Die Sanfte
Sie steht da einfach in einem Garten. Dort, wo bei anderen Menschen eine Regentonne vor sich hinmuffelt oder eine Hundehütte. Steht einfach da und schaut mich an. Kleine Kinder haben diesen Blick: unverwandt und fest, interessiert und doch kein bisschen aufdringlich. Ein Blick, der nicht nach dir greift, der nichts von dir will, der keine Absicht verfolgt außer der, das unbekannte Wesen dort jenseits des Zauns zu bestaunen. Ich fühle mich eingeladen, ihre sanfte Stille zu teilen, an einem Gartenzaun in einem Dorf, das ich zufällig durchquere. Wer so schaut, entfesselt keine Kriege, keinen Streit. Jetzt weiß ich es: Ich will den Alpaca-Blick lernen.
Der Alte
Er legt die Stirn an den Maschendrahtzaun und ist zu müde, sie wieder wegzunehmen. Ich kraule seine Nase. Das Fell ist eher eine Bürste als Haar. Er riecht. Ich weiß nicht, ob ein Ziegenjahr auch sieben Menschenjahren entspricht wie bei Katzen oder Hunden. Dann bist Du wahrscheinlich älter als ich, sage ich zu ihm. Wir sprechen über die Müdigkeit. Auch ich, sage ich, habe manchmal Lust, meine Stirn irgendwo abzulegen. Er schließt die Augenlider zur Hälfte, was bei ihm einen spektakulären Effekt hat. Bei mir sähe es tranig aus. Zum Dank für den Austausch rupfe ich ihm von meiner Seite des Zauns ein Büschel Gras und schiebe es ihm ins Maul. Er kaut bedächtig. Und lehnt die Stirn wieder an den Zaun.
Der Schöne
Diese Grazie! Das makellose Weiß der Federn! Er beachtet mich nicht; ich kenne dieses Verhalten von den schönen Männern und Frauen, denen ich manchmal begegne. Sie nehmen mich gar nicht wahr, denn einem Körper wie meinem wird in ihrer glanzvollen Sphäre kein Eintritt gewährt. Das ist mir sehr recht, so kann ich die Schönen ungestört und ungefährdet bewundern. Während ein Schöner einen Spiegel braucht, um sich seiner Schönheit zu vergewissern, und dabei fällt er leicht in den Tümpel, wie die Legende von Narziss beweist. Diese Schwanzfederchen, wie vom besten Friseur hingefönt! Und dieser eine Federstrahl, der in elegantem Bogen ein Gegengewicht zum unteren Körper bildet!
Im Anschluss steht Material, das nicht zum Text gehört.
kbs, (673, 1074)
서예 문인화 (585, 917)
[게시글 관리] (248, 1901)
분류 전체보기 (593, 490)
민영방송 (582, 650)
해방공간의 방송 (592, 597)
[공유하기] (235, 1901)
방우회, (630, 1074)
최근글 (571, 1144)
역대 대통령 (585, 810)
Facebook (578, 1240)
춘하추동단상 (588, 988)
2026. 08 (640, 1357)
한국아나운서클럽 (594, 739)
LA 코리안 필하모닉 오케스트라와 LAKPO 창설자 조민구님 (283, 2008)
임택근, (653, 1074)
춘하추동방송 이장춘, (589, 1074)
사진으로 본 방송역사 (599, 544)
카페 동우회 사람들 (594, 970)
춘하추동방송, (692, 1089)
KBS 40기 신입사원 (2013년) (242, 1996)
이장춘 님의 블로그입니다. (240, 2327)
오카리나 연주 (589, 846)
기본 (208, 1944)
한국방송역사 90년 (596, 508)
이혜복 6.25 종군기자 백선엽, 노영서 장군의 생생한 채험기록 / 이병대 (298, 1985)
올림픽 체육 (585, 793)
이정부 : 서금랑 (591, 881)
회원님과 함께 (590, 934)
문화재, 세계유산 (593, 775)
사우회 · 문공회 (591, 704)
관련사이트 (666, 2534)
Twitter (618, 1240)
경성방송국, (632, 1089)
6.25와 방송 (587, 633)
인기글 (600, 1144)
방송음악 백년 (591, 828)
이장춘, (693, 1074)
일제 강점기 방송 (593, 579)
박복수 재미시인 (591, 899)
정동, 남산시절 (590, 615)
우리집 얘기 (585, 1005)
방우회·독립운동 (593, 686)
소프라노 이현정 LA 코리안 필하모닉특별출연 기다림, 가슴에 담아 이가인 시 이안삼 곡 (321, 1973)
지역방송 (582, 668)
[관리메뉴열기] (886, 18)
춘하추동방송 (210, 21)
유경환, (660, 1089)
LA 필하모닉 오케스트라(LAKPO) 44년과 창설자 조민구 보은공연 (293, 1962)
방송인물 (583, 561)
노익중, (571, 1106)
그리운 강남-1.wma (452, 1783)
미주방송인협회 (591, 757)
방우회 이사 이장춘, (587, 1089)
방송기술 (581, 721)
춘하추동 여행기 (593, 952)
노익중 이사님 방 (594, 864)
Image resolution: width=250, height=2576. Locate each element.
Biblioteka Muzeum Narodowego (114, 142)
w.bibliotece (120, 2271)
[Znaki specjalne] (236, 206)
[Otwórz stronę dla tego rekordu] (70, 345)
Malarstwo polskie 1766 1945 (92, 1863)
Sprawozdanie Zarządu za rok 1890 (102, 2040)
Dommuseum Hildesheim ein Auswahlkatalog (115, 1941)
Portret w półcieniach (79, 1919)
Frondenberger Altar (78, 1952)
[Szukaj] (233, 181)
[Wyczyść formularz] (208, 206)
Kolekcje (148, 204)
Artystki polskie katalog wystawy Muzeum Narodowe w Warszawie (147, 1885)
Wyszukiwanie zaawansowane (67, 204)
Ist diese Schönheit eigentlich flugfähig?
Die Unabhängige
Sie wohnt, wo sie will. Ich sehe sie heute hier, morgen da. Sie hat kein Interesse an Schöner Wohnen; eine alte Decke in einer Scheune, ein Heuballen reichen ihr als Bett. Ihr autonomer Lebensstil weckt meine Sehnsucht. Ich komme ins Grübeln. Nicht, dass ich Lust hätte, im Heu zu wohnen. Aber wann ist eigentlich die Waschmaschine bei mir eingezogen, wie kam ein Toaster in mein Leben? Wie wurde aus einem schmalen Buch-Regal eine Bibliothek mit Hunderten Büchern? War das nötig? Einfach aufstehen und gehen, sich mal hier niederlassen, mal dort - eine nie erfahrene Freiheit. Da sitzt sie in königlicher Gelassenheit in ihrem Reich aus Gerümpel, und ich bin sicher, das Letzte, wonach sie sich sehnt, ist, ein Mensch zu sein. Beim Blick in die Zeitungen dieser Tage kann ich sie verstehen.